Write out the rows word for word, starting at the very first row and ending at the line that contains "tap(249, 83)", with both of those included.

=-=-=

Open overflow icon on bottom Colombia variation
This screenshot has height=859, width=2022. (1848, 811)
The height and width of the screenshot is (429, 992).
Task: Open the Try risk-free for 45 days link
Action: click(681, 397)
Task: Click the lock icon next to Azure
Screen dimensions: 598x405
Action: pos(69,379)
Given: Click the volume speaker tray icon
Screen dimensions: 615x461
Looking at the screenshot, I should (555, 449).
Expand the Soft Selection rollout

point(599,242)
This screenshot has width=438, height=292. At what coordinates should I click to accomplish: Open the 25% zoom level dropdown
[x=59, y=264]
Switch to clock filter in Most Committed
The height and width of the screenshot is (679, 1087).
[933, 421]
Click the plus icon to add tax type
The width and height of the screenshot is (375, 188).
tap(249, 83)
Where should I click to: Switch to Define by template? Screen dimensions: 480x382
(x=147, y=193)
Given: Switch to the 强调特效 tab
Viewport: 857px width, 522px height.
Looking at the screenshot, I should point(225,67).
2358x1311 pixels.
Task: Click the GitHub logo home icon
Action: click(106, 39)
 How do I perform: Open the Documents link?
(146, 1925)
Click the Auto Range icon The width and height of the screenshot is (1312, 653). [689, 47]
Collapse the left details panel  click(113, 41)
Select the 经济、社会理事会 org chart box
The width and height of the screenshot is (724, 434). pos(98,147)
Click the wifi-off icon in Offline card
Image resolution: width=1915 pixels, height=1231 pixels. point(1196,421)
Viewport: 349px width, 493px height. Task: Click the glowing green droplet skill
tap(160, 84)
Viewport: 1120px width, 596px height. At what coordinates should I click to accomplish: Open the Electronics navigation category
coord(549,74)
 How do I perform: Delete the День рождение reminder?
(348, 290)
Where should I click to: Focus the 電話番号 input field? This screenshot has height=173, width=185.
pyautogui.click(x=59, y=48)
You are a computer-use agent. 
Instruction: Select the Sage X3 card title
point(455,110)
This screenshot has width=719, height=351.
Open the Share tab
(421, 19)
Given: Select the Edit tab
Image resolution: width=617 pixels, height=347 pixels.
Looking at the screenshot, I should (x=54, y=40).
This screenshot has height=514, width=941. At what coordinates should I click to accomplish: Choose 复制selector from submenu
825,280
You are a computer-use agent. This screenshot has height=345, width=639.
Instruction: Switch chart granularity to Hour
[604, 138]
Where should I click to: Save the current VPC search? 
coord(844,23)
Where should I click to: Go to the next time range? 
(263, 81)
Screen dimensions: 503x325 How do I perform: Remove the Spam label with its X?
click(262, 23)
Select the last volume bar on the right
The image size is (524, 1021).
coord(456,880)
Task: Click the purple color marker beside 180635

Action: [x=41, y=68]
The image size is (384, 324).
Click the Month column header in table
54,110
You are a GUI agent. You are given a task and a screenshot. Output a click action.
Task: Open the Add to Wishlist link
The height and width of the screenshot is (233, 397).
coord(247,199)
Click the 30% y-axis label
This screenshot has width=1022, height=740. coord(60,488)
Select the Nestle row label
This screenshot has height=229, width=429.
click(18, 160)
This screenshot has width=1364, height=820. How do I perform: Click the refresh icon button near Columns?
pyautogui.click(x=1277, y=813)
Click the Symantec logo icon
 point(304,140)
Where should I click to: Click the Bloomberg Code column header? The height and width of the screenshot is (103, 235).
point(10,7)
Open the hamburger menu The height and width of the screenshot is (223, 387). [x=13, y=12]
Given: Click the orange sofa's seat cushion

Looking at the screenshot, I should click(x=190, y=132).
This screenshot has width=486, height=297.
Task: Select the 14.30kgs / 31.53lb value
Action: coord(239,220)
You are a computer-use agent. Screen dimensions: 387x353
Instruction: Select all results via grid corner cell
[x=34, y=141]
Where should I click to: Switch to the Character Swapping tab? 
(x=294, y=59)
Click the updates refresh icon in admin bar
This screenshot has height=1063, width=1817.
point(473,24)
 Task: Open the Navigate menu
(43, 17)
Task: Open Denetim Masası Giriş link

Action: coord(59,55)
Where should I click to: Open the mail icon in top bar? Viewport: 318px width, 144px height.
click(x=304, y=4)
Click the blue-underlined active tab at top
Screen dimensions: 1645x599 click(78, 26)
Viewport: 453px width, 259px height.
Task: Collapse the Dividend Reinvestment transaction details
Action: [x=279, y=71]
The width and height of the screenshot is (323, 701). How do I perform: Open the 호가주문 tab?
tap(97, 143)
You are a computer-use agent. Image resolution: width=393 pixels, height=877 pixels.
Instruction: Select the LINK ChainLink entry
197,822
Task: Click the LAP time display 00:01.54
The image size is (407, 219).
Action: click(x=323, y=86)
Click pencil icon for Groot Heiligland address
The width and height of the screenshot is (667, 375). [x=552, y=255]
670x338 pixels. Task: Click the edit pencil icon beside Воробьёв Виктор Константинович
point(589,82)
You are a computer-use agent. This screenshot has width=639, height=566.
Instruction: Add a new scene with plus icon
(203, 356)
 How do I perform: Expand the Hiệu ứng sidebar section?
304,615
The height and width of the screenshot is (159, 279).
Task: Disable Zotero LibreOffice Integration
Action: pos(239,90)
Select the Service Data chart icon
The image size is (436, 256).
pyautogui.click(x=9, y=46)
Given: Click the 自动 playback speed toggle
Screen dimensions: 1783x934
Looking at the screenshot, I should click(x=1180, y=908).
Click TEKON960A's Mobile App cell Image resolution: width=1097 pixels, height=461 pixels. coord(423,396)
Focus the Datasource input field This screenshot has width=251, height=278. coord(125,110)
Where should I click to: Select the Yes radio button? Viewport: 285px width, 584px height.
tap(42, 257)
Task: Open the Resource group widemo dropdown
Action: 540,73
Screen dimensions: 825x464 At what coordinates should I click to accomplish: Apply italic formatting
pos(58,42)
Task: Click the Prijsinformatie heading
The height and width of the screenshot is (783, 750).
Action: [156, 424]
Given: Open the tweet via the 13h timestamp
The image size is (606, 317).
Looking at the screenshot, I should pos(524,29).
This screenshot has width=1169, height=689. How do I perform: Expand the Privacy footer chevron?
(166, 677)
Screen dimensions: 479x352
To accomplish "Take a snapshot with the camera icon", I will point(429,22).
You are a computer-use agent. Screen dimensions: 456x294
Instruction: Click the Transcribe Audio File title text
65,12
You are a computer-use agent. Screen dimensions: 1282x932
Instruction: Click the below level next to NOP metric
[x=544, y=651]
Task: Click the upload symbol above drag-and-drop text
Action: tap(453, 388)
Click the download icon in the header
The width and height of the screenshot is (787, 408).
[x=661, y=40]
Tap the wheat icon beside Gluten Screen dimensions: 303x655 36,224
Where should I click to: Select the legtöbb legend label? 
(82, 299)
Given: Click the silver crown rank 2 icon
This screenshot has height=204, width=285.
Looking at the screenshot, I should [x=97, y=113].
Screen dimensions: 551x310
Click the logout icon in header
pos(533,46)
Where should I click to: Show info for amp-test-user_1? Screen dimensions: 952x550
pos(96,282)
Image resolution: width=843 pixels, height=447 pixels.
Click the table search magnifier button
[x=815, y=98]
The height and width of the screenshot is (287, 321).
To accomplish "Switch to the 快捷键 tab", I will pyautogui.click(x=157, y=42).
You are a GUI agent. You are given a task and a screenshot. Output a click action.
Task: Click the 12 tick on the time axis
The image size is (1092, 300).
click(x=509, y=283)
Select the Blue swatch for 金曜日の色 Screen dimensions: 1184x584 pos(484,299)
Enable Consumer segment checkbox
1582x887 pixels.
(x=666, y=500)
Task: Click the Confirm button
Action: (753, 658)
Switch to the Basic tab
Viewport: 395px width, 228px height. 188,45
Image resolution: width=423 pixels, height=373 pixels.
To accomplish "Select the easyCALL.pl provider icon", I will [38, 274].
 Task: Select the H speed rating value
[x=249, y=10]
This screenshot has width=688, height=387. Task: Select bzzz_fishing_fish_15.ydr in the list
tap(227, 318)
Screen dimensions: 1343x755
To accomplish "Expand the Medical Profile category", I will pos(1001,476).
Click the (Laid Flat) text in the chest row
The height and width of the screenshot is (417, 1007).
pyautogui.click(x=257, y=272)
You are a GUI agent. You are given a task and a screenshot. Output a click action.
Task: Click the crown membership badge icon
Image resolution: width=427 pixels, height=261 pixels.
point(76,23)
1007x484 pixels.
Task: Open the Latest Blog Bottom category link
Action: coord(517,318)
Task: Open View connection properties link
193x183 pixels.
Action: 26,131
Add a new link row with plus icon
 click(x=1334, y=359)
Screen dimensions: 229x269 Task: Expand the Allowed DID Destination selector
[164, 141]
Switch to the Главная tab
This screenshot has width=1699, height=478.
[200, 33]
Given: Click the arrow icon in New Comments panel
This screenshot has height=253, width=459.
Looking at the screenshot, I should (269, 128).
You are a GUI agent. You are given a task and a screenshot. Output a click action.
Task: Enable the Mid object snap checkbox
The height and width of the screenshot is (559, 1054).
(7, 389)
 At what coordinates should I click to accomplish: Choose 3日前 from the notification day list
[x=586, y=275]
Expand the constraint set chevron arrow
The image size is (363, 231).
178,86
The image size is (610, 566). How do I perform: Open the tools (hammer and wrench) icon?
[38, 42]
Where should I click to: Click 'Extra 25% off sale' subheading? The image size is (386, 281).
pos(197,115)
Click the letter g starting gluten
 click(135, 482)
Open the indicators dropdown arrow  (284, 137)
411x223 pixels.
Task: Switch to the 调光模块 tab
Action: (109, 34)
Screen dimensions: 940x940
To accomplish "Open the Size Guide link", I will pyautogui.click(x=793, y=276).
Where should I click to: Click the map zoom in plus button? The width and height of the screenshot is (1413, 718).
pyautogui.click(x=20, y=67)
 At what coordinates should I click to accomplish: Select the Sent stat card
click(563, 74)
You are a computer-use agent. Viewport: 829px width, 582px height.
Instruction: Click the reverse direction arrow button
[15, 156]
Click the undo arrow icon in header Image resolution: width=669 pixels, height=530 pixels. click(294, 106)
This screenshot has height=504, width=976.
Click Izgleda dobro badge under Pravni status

=-=-=

Correct result
Open overflow icon on bottom Colombia variation
This screenshot has height=859, width=2022. (1848, 811)
The height and width of the screenshot is (429, 992).
Task: Open the Try risk-free for 45 days link
Action: click(681, 397)
Task: Click the lock icon next to Azure
Screen dimensions: 598x405
Action: pos(69,379)
Given: Click the volume speaker tray icon
Screen dimensions: 615x461
Looking at the screenshot, I should (555, 449).
Expand the Soft Selection rollout

point(599,242)
This screenshot has width=438, height=292. At what coordinates should I click to accomplish: Open the 25% zoom level dropdown
[x=59, y=264]
Switch to clock filter in Most Committed
The height and width of the screenshot is (679, 1087).
[933, 421]
Click the plus icon to add tax type
The width and height of the screenshot is (375, 188).
tap(249, 83)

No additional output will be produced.